Skipping shillong interview, I know somewhere deep down guilt will haunt me

Life’s such a bitch that I was so excited and happy when shillong’s call came. I felt I had “got it” and was day dreaming in my head watching youtube videos.

As life would be, I had dwindling savings and responsibilities keep on propping up in family. The people who earlier supported my dreams, were now looking at pity and think how I even live in a tier 1 city without salary.

Nonetheless, once you get accustomed to a lifestyle I think it’s very difficult to move out of comfort zone. I’m sure this will happen to you once you try to become an entrepreneur etc.

Anyways I landed up a decent job which is WFO and kinda strict wrt timings and all.

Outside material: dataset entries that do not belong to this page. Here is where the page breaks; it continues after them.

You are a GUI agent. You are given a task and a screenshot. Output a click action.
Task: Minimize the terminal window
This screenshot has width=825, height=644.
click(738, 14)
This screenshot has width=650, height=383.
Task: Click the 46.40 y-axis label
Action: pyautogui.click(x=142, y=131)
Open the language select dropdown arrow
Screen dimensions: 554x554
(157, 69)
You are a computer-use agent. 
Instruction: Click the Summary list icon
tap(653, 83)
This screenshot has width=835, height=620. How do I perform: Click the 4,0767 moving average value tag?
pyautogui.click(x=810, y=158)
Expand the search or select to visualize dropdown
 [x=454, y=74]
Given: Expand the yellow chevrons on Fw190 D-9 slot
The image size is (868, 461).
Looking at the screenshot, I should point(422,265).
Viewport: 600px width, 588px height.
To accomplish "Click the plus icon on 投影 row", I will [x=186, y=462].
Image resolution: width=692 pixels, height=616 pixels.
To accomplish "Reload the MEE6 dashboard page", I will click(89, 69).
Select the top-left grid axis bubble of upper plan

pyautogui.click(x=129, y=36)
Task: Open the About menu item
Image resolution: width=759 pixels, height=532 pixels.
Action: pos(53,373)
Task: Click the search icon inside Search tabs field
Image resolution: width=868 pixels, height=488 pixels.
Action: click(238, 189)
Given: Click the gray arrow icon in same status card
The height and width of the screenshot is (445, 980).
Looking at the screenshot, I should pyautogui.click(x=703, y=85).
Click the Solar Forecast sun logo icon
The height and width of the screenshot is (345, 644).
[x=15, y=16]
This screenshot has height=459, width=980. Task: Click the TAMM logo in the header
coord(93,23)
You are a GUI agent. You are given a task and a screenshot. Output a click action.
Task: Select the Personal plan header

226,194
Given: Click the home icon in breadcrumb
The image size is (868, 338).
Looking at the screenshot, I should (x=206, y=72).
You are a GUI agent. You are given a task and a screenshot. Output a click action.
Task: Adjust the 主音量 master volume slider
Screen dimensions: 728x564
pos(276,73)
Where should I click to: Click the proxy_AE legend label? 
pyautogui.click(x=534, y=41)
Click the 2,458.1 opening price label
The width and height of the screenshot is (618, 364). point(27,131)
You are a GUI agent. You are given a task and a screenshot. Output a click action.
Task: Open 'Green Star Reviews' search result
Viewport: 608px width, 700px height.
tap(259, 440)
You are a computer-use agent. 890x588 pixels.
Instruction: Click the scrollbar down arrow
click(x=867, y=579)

The money’s good but deep down I always wanted to pursue an MBA and get back to college life and enjoy my final fests with friends. Today I’m skipping shillong interview because I know I’m not at the place to take the offer up even if I get one.

Today I have my shillong interview and I’m slogging my ass off in the office desktop. I know I’m extremely privileged to even say this, but deep down somewhere I feel this feeling will haunt me till the end that may be I should have gone for the mba when I had the chance. Despite knowing I’ll most likely return to the same desk. I know it doesn’t make sense financially and whatever, but at times you crave for that college life once again despite all it’s challenges.